红外技术, 2017, 39 (11): 996, 网络出版: 2017-11-27
基于动态联盟的多传感器协同探测与跟踪
Multi-sensor Cooperative Detection and Tracking Based on Dynamic Coalition
协同跟踪 动态联盟 后验克拉美-罗下界 二值粒子群优化 cooperative tracking dynamic coalition Posterior Cramer-Rao Lower Bound Binary Particle Swarm Optimization
摘要
在空战场协同攻击中,常涉及到多传感器协同探测及跟踪,由于目标的出现与消失具有随机性,所以在协同中既要考虑已有目标的跟踪,更要重视新生目标的及时探测和捕获。为此,建立了新生目标的探测概率模型,并阐述了不同传感器联盟对新生目标的探测能力,依据后验克拉美-罗下界(Posterior Cramer-Rao Lower Bound,PCRLB)对已跟踪目标组建传感器联盟,利用二值粒子群优化(Binary Particle Swarm Optimization,BPSO)算法及PCRLB 研究基于动态联盟的多传感器协同探测与跟踪方法。仿真表明,该方法跟踪精度较高,误差小且稳定。
Abstract
In cooperative attacks, multi-sensor cooperative detection and tracking is usually used. Because targets randomly appear or vanish, we should think about tracking new appearing targets and pay attention to detect or even capture new targets. Therefore, a probabilistic model for detecting new targets was established, stating the ability of different sensor coalitions to detect new targets. A sensor coalition for tracked targets was set up according to PCRLB, and the method of multi-sensor cooperative detection and tracking based on dynamic coalition using the BPSO algorithm and PCRLB was studied. The simulation result indicates that the method possesses higher tracking precision, less error, and more stability.
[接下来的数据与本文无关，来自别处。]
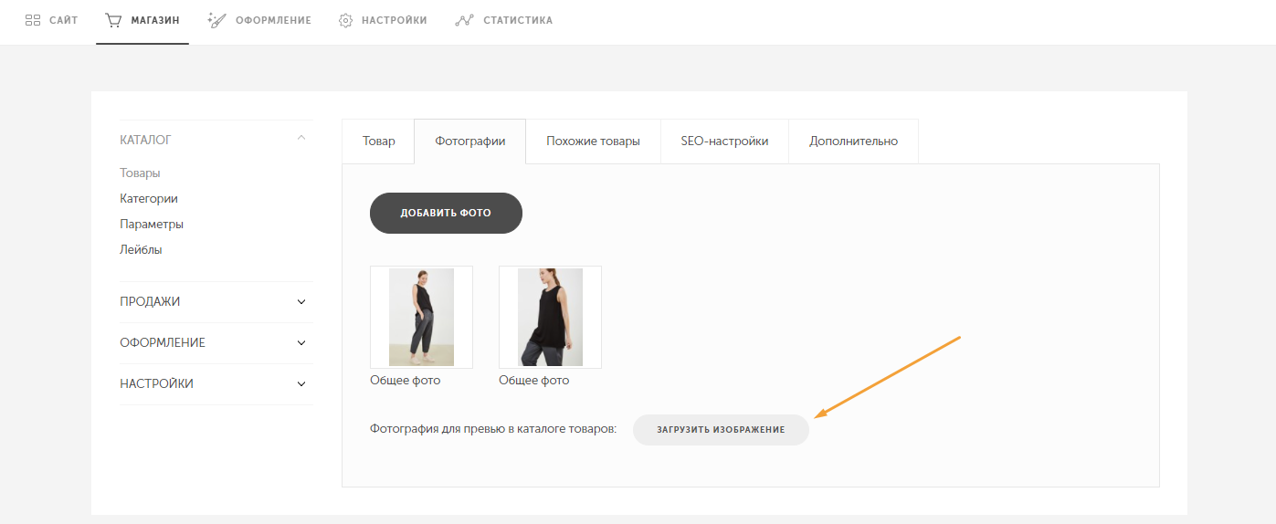Click the magic wand icon beside top ОФОРМЛЕНИЕ
1276x524 pixels.
[216, 20]
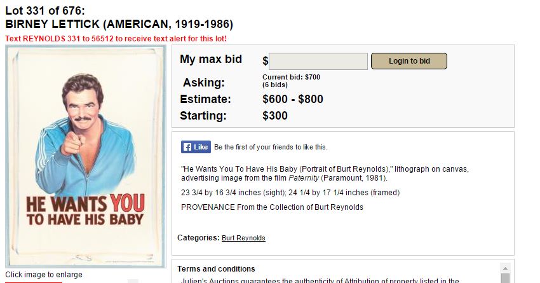Select the poster dimensions text line
This screenshot has height=283, width=540.
[290, 192]
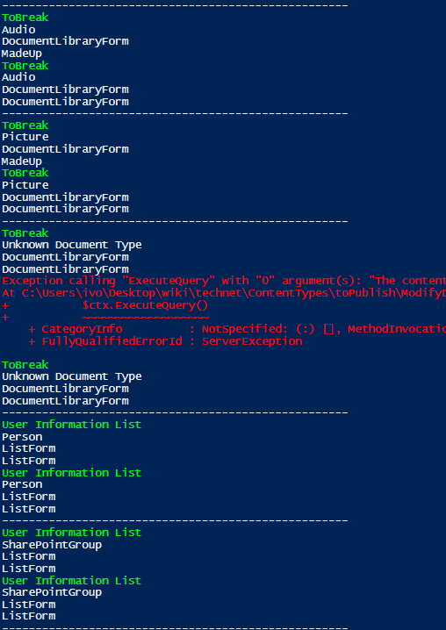Click the green 'ToBreak' after the error block
Viewport: 446px width, 630px height.
coord(25,365)
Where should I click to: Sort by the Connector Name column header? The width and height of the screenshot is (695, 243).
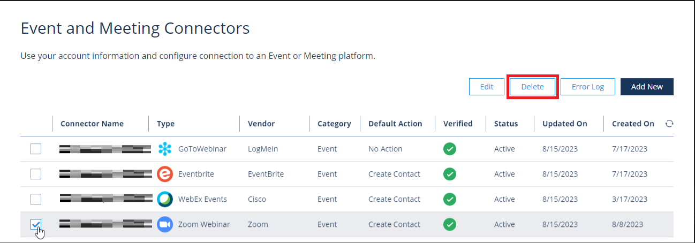92,124
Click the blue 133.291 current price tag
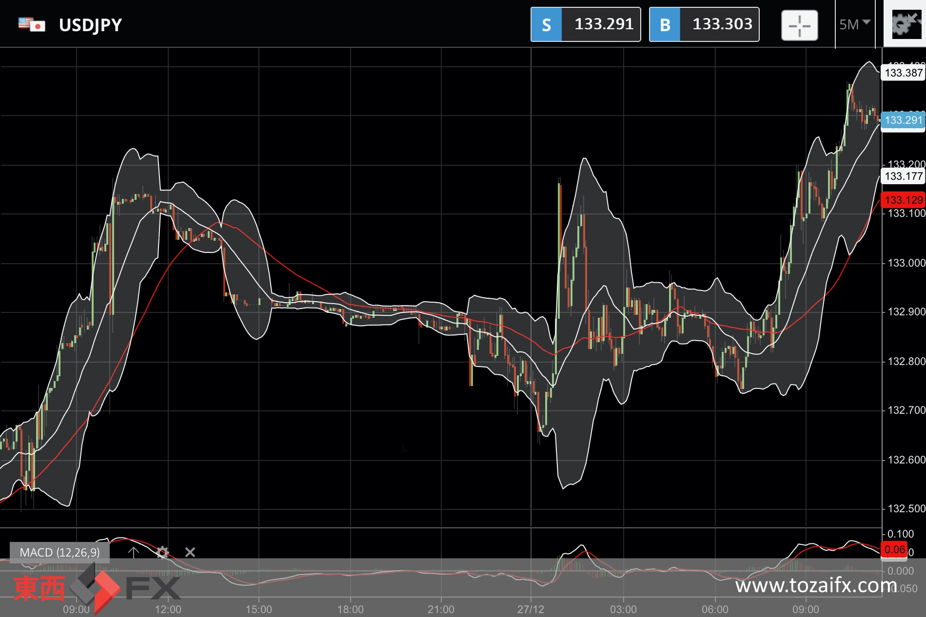926x617 pixels. click(x=903, y=120)
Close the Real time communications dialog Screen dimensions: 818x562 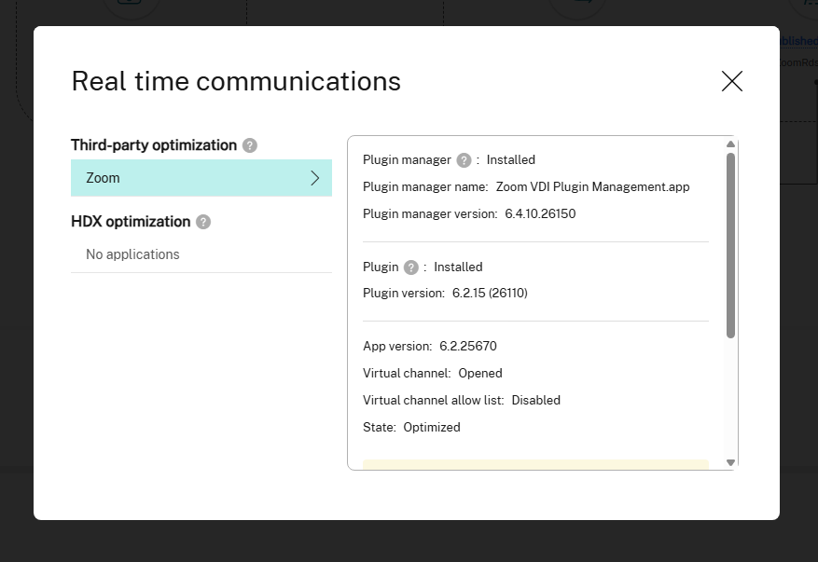[732, 82]
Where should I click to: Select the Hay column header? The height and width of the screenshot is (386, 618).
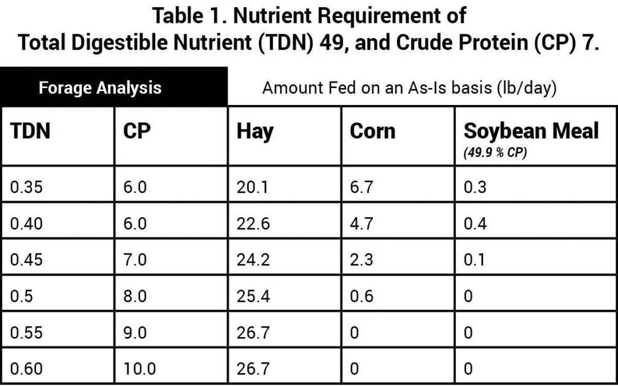[x=255, y=131]
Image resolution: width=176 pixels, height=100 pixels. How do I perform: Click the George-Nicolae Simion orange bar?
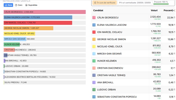click(28, 28)
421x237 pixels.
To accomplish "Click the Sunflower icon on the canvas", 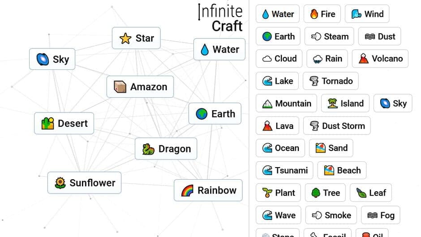I will pyautogui.click(x=60, y=183).
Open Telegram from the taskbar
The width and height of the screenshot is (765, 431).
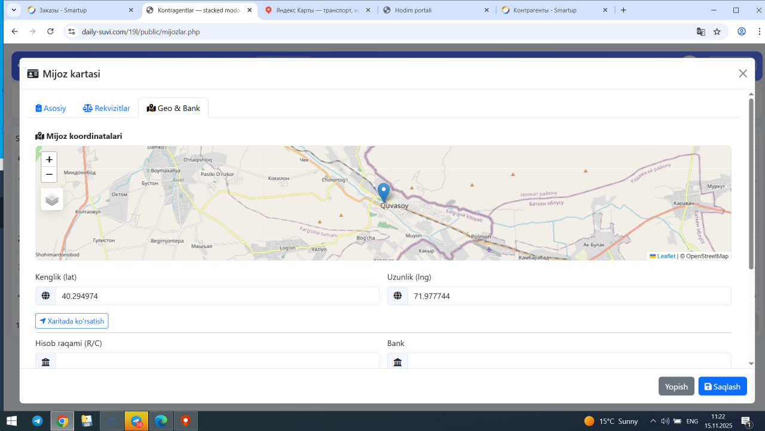pos(37,421)
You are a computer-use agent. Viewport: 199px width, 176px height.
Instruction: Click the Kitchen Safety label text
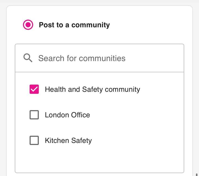pyautogui.click(x=68, y=141)
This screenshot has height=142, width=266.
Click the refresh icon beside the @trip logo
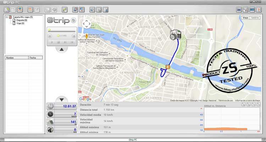click(x=73, y=21)
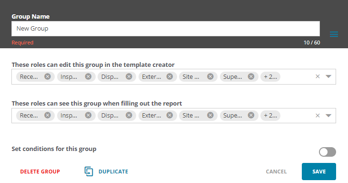Remove the Disp... chip from edit roles
Image resolution: width=348 pixels, height=183 pixels.
point(129,76)
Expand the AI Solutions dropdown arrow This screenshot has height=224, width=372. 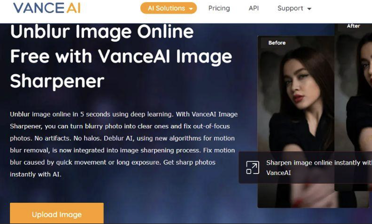click(x=191, y=9)
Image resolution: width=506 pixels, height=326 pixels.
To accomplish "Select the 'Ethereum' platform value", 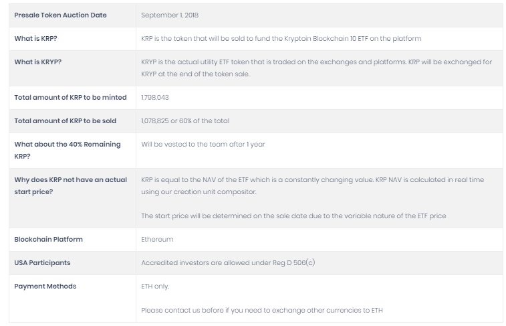I will pyautogui.click(x=157, y=240).
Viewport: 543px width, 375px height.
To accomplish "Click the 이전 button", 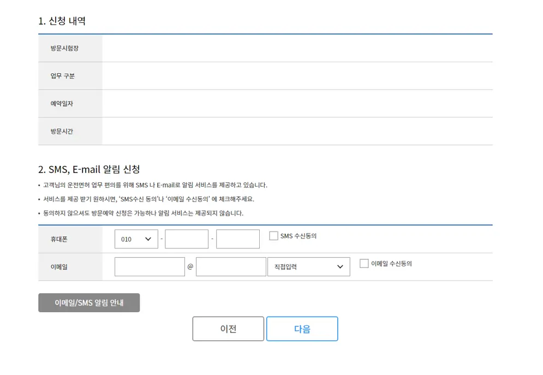I will [228, 329].
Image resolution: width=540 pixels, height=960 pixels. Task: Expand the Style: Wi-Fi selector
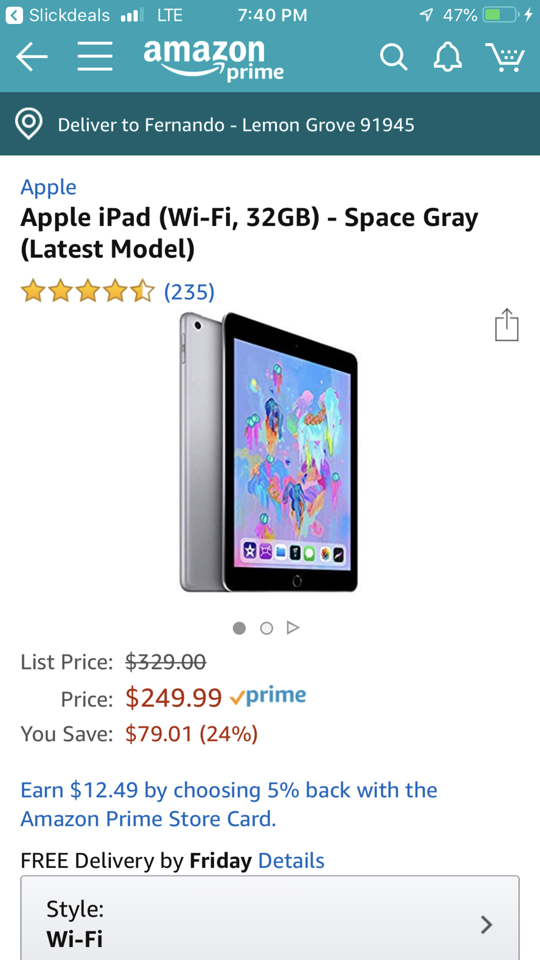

武龙, 许蕴山, 夏海宝, 邓有为, 张肖强. 基于动态联盟的多传感器协同探测与跟踪[J]. 红外技术, 2017, 39(11): 996. WU Long, XU Yunshan, XIA Haibao, DENG Youwei, ZHANG Xiaoqiang. Multi-sensor Cooperative Detection and Tracking Based on Dynamic Coalition[J]. Infrared Technology, 2017, 39(11): 996.